Why it is Vital to Create a Co-Parenting Relationship Following a Separation

A massive fear for most separating or separated parents is whether the children will be damaged by the process.

Typically, separation is a disorientating experience for all the members of the family. There are literally hundreds of practical and emotional decisions that need to be made, as well as implementing many adjustments to the living arrangements.

A co-parenting relationship is one where both parents think together about the child’s needs and make decisions together that support the child’s emotional, physical and practical needs. A co-parenting relationship is not about your ex-partner.
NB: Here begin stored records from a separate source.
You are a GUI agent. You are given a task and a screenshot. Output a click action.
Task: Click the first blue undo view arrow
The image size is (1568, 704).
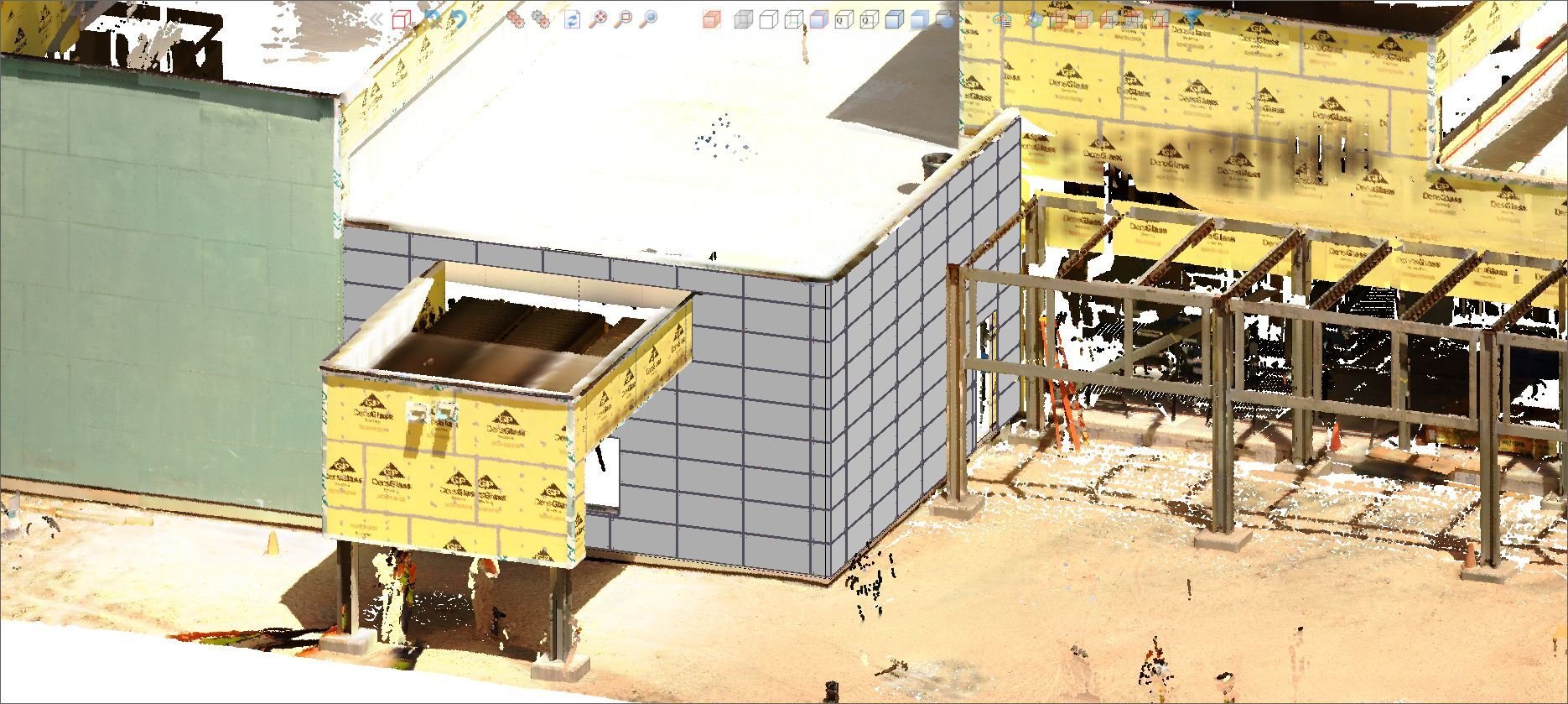click(433, 19)
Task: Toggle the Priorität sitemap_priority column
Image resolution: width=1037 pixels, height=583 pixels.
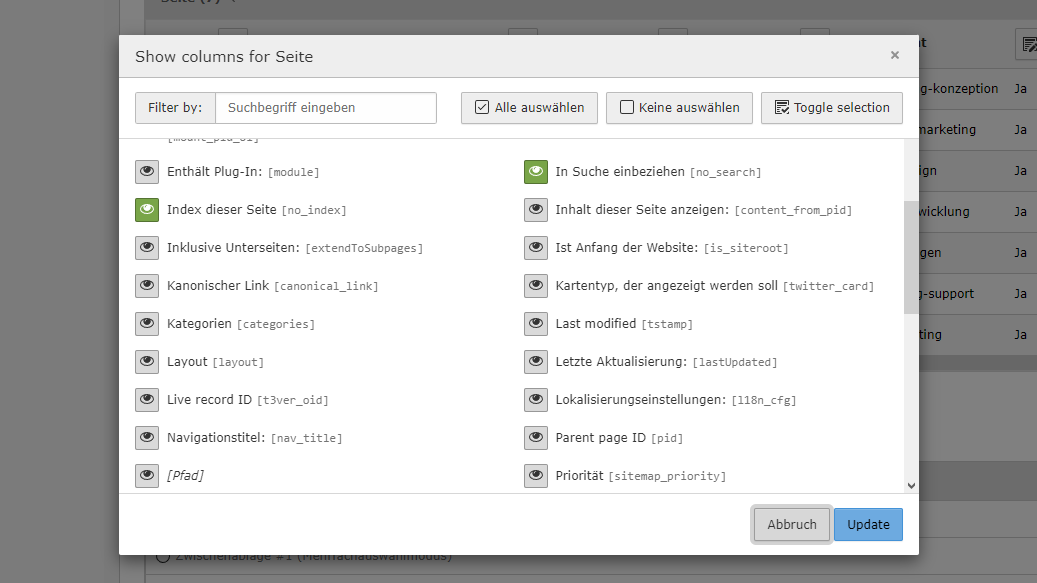Action: [x=536, y=475]
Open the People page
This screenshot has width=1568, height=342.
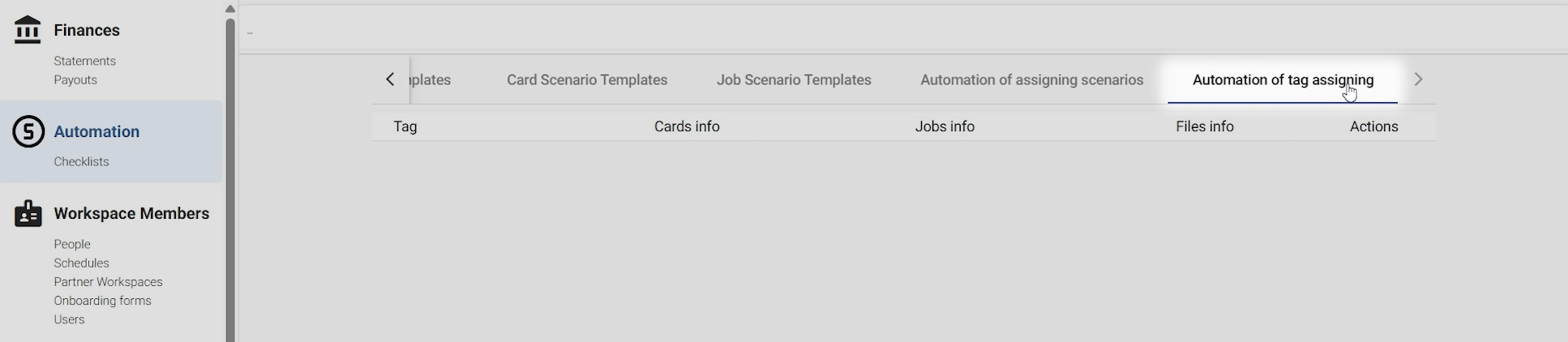tap(72, 244)
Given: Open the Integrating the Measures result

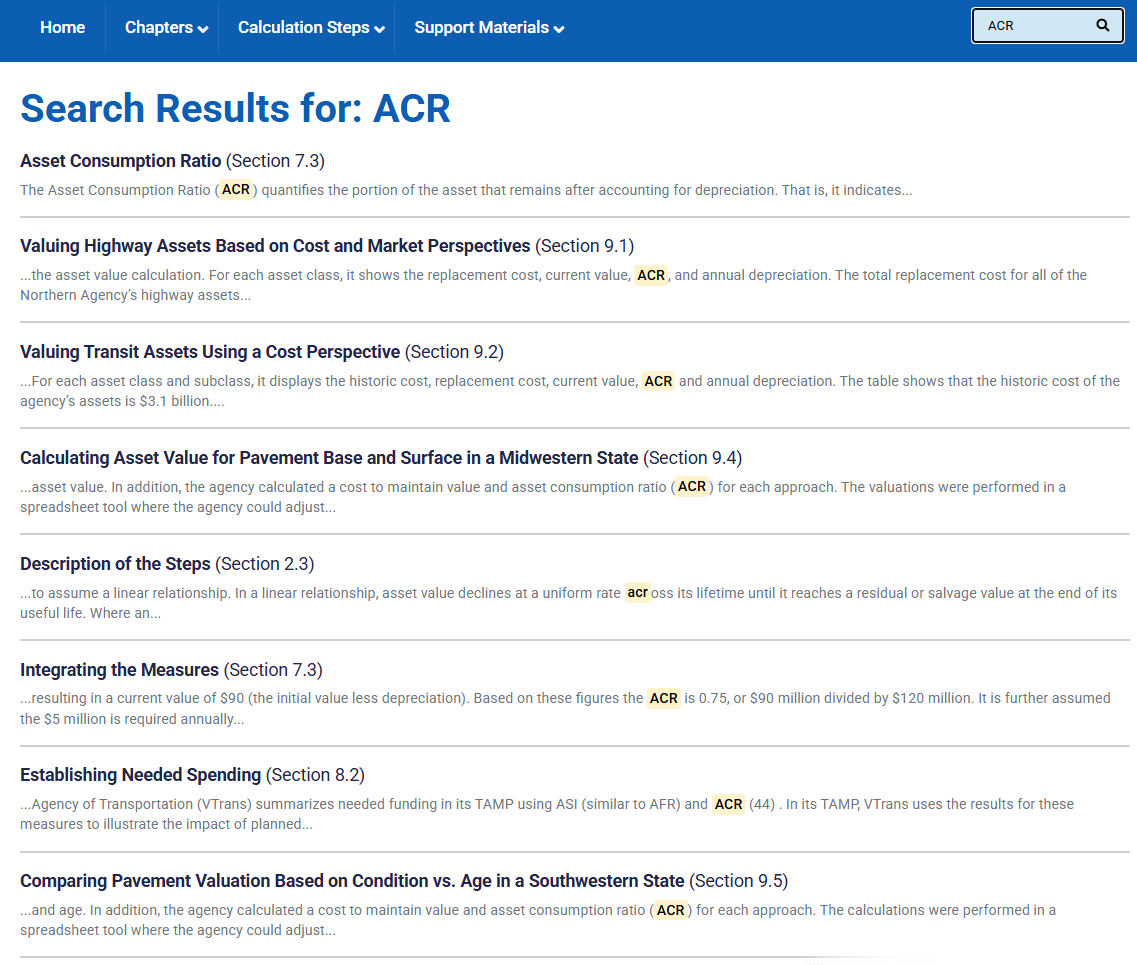Looking at the screenshot, I should click(x=119, y=670).
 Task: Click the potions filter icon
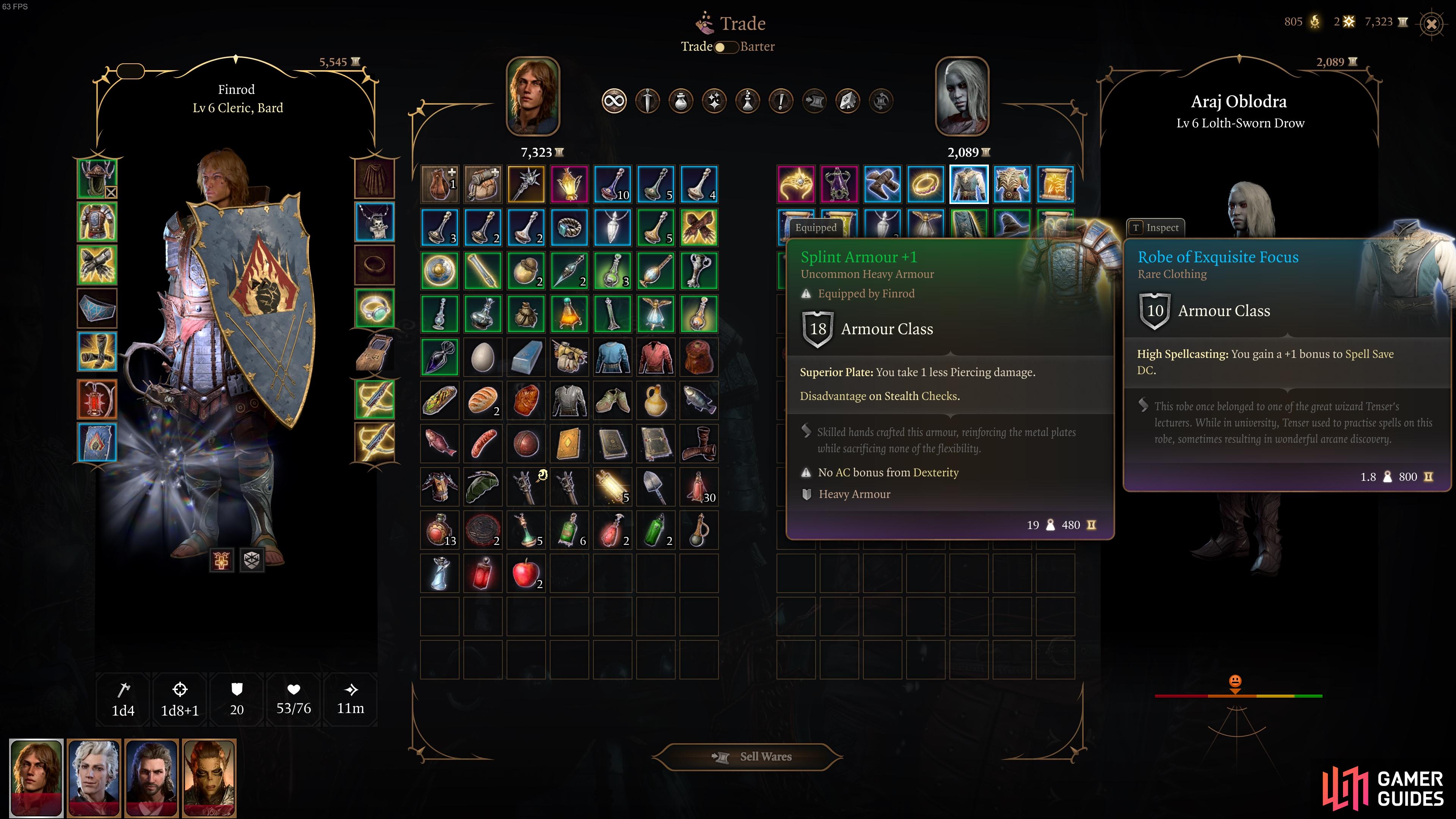[x=680, y=100]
It is about your child’s best interests and loving them above your own hurt, sadness, or resentment. A co-parenting relationship is one of the most important ingredients for children to flourish and develop well post-separation.


The greatest gift for your child

Forming a co-parenting relationship is the greatest gift you could ever give your child. It says “We are still your parents. We look after you. You are still our priority. You are still a child who should just be focusing on your schoolwork, sports, friendships, having fun and learning.” The gift here is freedom, the freedom to continue to be a child following a separation.


Good mental health

Typically, children of parents with a good co-parenting relationship remain emotionally well even if they are sad about aspects of the separation. They thrive and can settle into life with two-family units. Sadly, children do not fare as well when their parents are in continuous conflict. They are more likely to struggle with mental health issues (particularly anxiety and depression), acting out behaviours, and substance abuse.


Allow your child to dream about the future… in the present

When parents create a co-parenting relationship, a child can fantasise about a future where both parents can be in a room together celebrating life with them. This could be future birthdays, graduations, getting married and having children. When parents remain entwined in perpetual conflict or a cold war, a child cannot even imagine their future wedding day without their parents situation ruining the event. It kills the fantasy and they become anxious in the present.


Be the parent you would want to have

Stand in your child’s shoes for a moment. Your family unit is dismantling. Your future is uncertain. You do not control the separation process. If you were your child, how would you like your parents to behave at this time? You would absolutely want a co-parenting relationship to be created. You would want the right to love both parents without bitchiness and belittling of the other parent. You would want to have them model respectful communication and demonstrate good decision making. Be the best parent and co-parent for your child that you would want for yourself at this time.


Conflict takes up so much energy

Even one round of conflict with one’s ex is physically and emotionally exhausting. Typically fights leave everyone feeling depleted, unhappy, and require a period of recovery. As much as you feel entitled to your upset or rage with your ex, conflict serves no useful purpose and will only keep your nervous system jangled and your life filled with unhealthy drama.